[Stored data]

'''

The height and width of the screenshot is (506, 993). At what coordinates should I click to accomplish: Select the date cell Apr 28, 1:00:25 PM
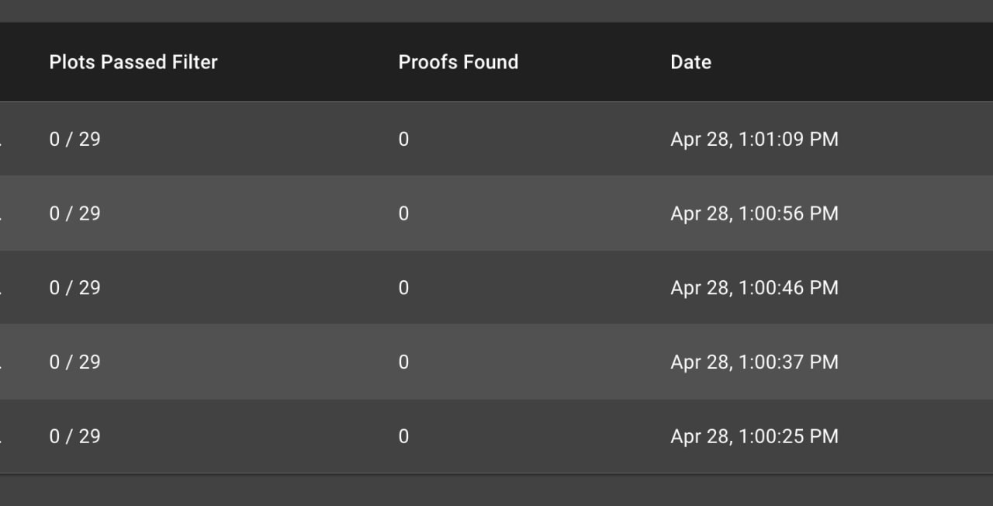754,436
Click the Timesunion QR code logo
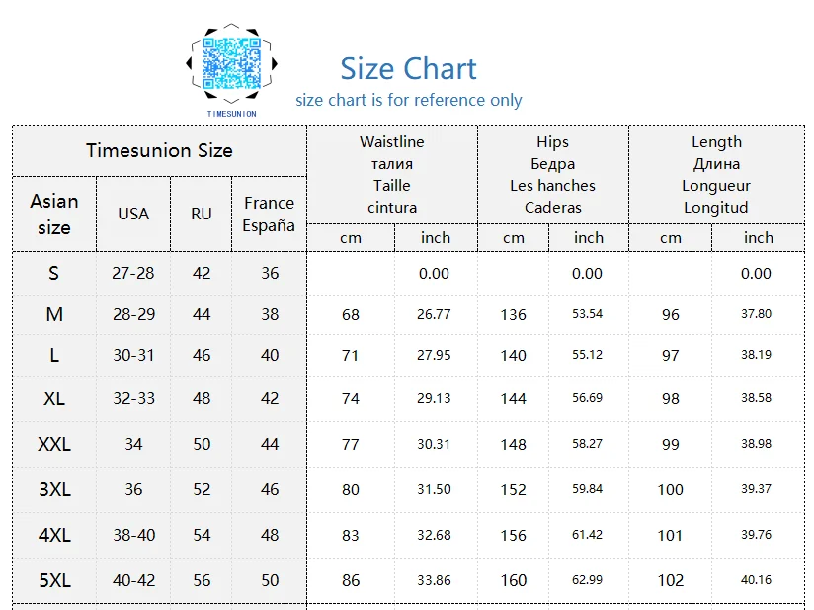Screen dimensions: 814x610 click(231, 69)
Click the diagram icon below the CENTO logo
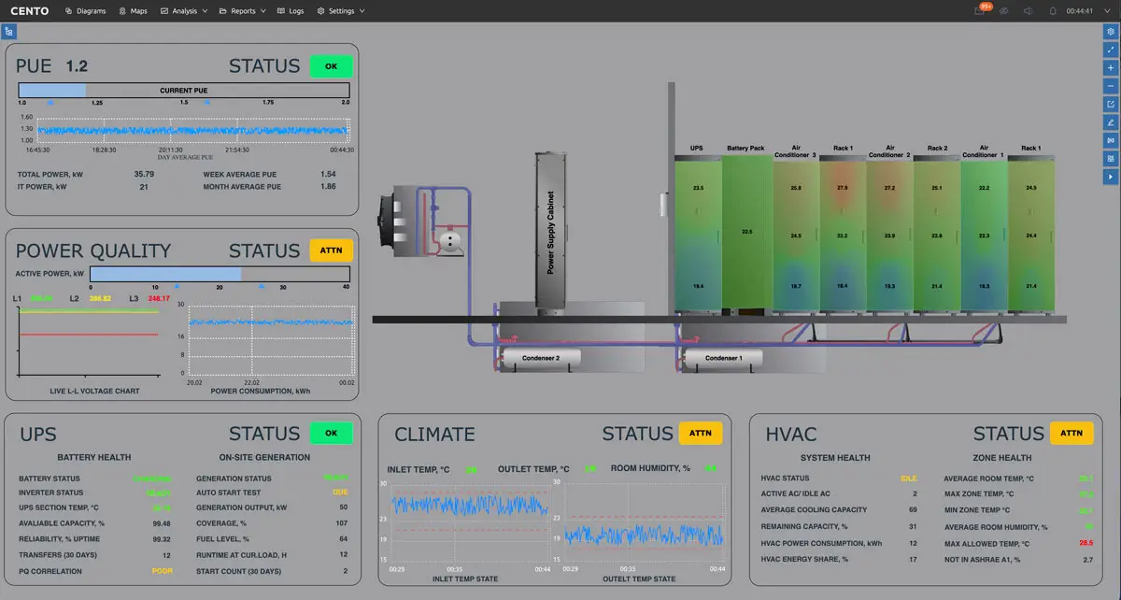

'''

- _To do_
Retype every record above exactly as written, but leave out the pictures.

- _Finished task_
The height and width of the screenshot is (506, 993). At what coordinates should I click to accomplish: Select the date cell Apr 28, 1:00:25 PM
754,436
Click the Timesunion QR code logo
Screen dimensions: 814x610 click(231, 69)
Click the diagram icon below the CENTO logo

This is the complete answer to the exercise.